Rewrite the listing lines from the line with "The image size is (602, 381)." up to and including the line with "This screenshot has height=369, width=795.", replacing "candlestick" with "bar" and keeping everything else the same. Return only those lines.
## BEGIN The input
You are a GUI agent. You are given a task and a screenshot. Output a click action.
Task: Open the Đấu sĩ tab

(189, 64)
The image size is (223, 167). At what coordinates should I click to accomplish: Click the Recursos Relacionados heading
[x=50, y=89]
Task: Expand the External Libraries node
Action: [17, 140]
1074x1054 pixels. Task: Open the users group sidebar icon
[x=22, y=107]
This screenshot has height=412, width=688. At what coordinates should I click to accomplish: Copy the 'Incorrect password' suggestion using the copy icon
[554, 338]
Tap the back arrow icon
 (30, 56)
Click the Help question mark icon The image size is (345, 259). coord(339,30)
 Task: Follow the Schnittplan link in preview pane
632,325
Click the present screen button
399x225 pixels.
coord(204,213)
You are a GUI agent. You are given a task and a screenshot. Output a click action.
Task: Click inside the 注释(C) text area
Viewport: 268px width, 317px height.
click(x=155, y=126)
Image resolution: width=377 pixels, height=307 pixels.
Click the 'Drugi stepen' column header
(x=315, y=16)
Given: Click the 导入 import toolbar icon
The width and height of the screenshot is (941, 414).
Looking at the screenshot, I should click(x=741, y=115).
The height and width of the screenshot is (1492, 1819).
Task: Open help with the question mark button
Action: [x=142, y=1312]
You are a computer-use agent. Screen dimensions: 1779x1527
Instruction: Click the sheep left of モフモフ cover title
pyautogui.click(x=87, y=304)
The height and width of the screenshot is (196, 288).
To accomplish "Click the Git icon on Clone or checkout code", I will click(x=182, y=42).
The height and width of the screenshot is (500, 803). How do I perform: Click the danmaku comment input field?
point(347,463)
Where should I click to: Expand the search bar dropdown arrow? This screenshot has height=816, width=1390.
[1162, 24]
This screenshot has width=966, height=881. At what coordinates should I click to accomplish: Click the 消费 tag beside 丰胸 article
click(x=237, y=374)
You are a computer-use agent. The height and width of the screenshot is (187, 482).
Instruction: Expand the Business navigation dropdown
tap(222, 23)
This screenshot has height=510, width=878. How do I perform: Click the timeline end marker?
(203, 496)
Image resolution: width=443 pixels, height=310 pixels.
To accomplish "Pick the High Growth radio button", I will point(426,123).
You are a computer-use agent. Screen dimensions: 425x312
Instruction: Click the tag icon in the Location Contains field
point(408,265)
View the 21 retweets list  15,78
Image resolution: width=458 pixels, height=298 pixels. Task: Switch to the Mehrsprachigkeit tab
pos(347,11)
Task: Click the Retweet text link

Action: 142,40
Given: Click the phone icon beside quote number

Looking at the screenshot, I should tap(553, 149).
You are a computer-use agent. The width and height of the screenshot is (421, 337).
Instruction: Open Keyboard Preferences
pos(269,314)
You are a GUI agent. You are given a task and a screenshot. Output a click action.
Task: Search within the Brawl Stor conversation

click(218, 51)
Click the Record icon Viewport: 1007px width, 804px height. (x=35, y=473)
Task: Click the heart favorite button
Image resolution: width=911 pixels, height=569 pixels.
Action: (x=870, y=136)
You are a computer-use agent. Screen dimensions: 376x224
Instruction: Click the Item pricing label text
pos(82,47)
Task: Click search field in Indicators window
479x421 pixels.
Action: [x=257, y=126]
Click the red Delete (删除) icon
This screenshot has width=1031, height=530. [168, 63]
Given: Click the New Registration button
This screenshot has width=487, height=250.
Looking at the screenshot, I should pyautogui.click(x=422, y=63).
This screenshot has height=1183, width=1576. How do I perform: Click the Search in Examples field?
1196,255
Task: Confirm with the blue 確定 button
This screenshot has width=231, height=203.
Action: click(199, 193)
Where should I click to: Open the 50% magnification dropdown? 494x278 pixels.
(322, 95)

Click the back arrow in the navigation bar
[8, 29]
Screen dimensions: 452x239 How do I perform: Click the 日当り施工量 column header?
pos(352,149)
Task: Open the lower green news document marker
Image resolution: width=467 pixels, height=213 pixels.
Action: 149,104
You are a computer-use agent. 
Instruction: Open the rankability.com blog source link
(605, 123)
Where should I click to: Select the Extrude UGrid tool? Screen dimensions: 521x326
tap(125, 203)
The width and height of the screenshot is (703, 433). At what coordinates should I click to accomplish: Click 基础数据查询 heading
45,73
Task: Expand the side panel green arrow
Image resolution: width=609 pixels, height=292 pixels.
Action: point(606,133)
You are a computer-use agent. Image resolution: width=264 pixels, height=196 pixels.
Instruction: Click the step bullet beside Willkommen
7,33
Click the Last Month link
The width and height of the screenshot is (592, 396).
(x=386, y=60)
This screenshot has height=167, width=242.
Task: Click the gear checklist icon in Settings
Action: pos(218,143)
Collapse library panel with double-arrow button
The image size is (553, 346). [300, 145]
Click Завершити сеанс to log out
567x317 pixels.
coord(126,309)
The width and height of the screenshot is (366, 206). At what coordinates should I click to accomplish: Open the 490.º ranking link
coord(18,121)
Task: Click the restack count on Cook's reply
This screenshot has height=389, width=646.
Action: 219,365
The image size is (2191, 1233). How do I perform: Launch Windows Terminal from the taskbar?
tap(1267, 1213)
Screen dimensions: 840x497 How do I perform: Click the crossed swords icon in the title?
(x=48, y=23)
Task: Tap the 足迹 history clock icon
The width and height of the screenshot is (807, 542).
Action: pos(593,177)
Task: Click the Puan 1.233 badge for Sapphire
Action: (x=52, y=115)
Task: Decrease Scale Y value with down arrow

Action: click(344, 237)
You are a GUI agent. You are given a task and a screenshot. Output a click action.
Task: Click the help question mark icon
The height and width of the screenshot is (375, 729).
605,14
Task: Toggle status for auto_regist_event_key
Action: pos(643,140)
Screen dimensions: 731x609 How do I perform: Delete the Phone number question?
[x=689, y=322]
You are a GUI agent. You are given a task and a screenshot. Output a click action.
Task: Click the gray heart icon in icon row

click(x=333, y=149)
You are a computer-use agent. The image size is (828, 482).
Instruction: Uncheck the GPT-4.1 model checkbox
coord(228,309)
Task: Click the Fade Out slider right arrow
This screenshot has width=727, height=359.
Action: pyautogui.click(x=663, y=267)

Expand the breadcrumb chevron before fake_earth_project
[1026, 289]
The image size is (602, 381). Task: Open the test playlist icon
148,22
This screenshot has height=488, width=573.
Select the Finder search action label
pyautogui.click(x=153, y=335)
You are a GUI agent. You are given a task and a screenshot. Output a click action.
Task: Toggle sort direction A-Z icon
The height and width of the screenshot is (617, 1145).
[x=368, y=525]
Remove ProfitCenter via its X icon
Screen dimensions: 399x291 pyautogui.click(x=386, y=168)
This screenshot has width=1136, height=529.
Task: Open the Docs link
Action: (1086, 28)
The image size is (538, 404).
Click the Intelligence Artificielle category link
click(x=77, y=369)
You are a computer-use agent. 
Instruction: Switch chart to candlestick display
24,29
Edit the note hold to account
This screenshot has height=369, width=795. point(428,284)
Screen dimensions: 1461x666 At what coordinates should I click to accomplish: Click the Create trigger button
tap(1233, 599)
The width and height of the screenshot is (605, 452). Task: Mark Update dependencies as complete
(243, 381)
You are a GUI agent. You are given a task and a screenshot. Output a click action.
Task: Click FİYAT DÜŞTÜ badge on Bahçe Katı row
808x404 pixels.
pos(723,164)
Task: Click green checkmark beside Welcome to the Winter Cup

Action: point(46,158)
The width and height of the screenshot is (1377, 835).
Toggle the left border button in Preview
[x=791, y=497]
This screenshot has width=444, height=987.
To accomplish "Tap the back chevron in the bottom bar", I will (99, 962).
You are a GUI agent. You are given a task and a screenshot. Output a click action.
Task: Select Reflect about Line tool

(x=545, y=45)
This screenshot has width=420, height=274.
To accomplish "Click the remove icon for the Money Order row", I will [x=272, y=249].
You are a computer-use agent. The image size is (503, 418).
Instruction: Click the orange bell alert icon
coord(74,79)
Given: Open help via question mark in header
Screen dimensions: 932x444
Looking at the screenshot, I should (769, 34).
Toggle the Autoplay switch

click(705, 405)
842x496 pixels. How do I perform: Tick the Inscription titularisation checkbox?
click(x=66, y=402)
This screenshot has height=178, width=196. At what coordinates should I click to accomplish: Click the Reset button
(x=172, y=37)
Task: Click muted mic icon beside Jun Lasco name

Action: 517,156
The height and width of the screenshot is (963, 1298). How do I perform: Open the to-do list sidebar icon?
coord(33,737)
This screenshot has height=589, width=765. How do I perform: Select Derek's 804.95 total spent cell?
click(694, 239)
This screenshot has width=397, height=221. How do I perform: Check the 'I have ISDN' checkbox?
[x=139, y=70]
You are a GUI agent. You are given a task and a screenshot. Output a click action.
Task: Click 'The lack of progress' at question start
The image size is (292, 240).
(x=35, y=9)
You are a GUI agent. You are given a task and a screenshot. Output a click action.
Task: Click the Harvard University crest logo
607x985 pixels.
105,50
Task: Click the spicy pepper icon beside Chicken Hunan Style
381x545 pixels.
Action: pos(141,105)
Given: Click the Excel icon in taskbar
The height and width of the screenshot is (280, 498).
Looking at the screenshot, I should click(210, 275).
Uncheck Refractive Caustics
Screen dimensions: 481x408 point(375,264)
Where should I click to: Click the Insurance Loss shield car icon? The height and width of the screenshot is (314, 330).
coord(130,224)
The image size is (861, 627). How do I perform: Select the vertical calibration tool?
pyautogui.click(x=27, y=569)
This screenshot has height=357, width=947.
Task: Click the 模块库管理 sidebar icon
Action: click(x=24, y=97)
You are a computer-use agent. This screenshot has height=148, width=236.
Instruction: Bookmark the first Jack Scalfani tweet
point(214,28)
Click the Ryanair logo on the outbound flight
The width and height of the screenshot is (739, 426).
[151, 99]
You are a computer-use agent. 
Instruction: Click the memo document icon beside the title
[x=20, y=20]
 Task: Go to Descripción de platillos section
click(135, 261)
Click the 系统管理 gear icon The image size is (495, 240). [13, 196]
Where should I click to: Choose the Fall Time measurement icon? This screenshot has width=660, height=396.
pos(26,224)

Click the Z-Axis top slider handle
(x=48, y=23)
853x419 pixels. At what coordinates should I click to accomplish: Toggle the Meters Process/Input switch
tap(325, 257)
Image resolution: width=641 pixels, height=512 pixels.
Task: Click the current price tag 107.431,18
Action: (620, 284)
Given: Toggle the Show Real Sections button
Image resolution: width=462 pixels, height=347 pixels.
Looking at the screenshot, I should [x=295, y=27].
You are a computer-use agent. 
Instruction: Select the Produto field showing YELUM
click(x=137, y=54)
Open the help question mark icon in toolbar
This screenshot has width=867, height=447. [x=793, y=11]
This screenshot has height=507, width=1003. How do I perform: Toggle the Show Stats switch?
## END The input
Written reply –
The image size is (602, 381). Task: Open the test playlist icon
148,22
This screenshot has height=488, width=573.
Select the Finder search action label
pyautogui.click(x=153, y=335)
You are a GUI agent. You are given a task and a screenshot. Output a click action.
Task: Toggle sort direction A-Z icon
The height and width of the screenshot is (617, 1145).
[x=368, y=525]
Remove ProfitCenter via its X icon
Screen dimensions: 399x291 pyautogui.click(x=386, y=168)
This screenshot has width=1136, height=529.
Task: Open the Docs link
Action: (1086, 28)
The image size is (538, 404).
Click the Intelligence Artificielle category link
click(x=77, y=369)
You are a computer-use agent. 
Instruction: Switch chart to bar display
24,29
Edit the note hold to account
This screenshot has height=369, width=795. point(428,284)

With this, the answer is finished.